Subject to clarification by Gareth, these are three visible laser frequencies each shifted to the lower frequency. This is possible theoretically if different angles theta3 are used, and complex refractive index.
To: EMyrone@aol.com
Sent: 29/11/2014 16:36:21 GMT Standard Time
Subj: Re: 279(8): Comparison of Experiment and TheoryWhat do the equations (7,8) mean? This is one refracted frequency for three incident frequencies. I would expect a 1-1 correspondence. Is it plausible that different incident frequencies are refracted to the same frequency?
Horst
Am 29.11.2014 11:07, schrieb EMyrone
This note summarizes a scheme for comparison of experiment and theory using the linearized n photon monochromatic theory with conservation of energy and momentum. As shown yesterday by Horst Eckardt there are four possible solutions for the refracted frequency omega1 in terms of the incident frequency omega, and it is possible to produce refracted red shifts and blue shifts as observed experiemntally by Gareth Evans and Trevor Morris.

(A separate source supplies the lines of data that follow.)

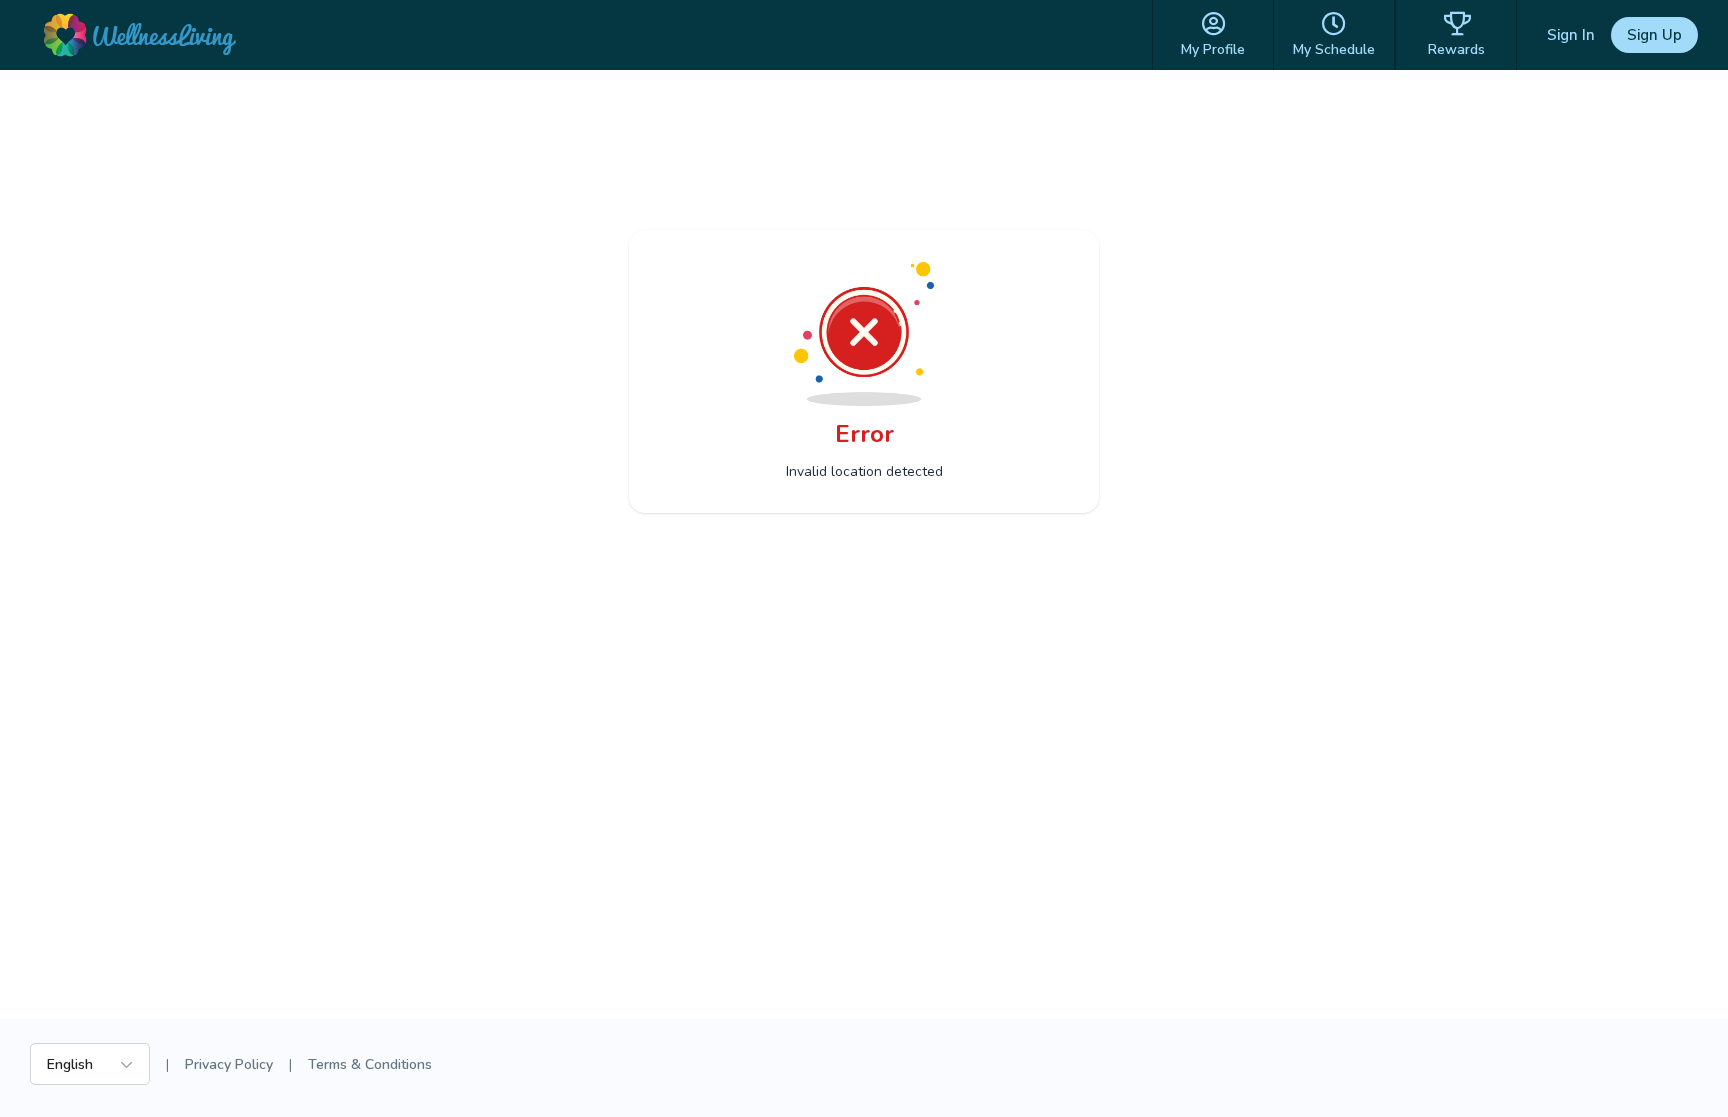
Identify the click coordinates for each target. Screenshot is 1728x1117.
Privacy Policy (229, 1064)
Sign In (1571, 35)
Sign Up (1654, 35)
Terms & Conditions (370, 1064)
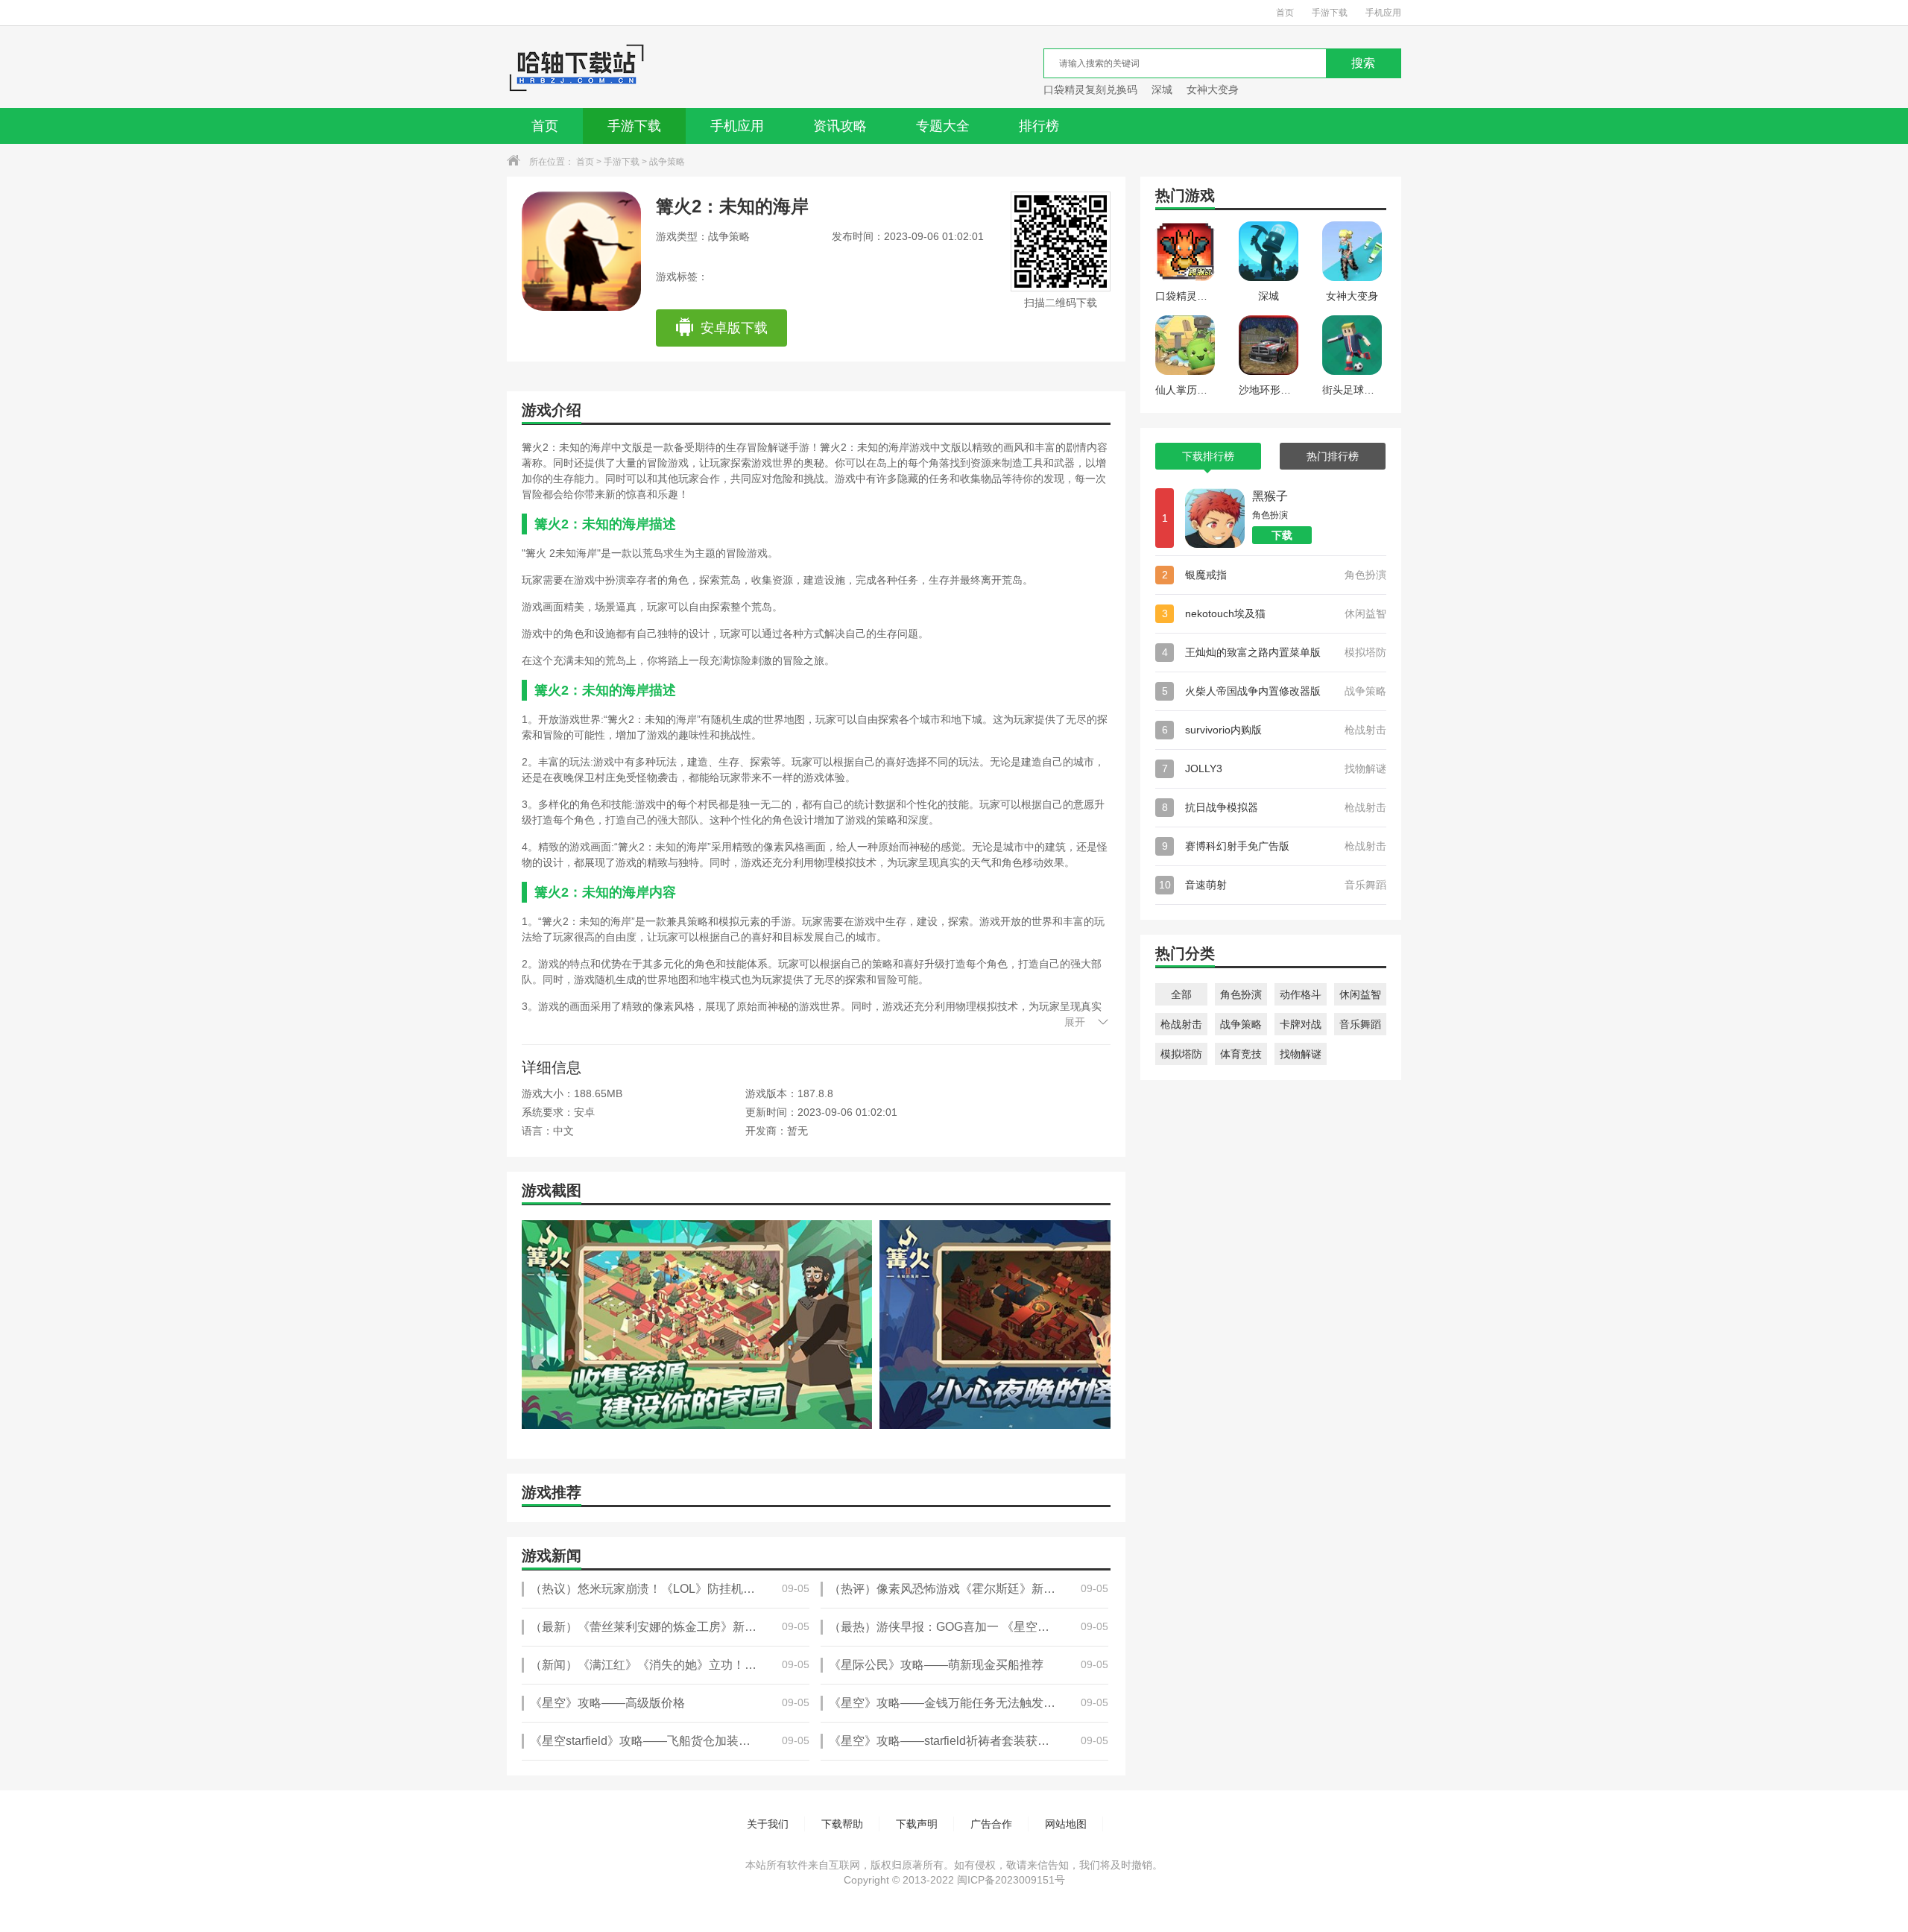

In the first instance the refarctive index of olive oil can be used, n = 1.4665, to see if this is sufficient to produce red shifts. The angle theta3 appears to be unknown experimentally but it can be adjusted to try to produce a fit with data. I note that the frequencies in hertz sent over by Gareth are calculated from the wavelengths using the speed of light c as in Eq. (1). If this simple constant refractive index theory does not work then the complex refractive index must be used as described by Horst yesterday. The real and imaginary parts of the complex refractive index are given in Eqs. (10) and (11). The rigorous theory is given in Eqs. (4) and (5), using the Planck distribution. Can Maxima solve those equations? Probably not, a mainframe computer will probably be needed.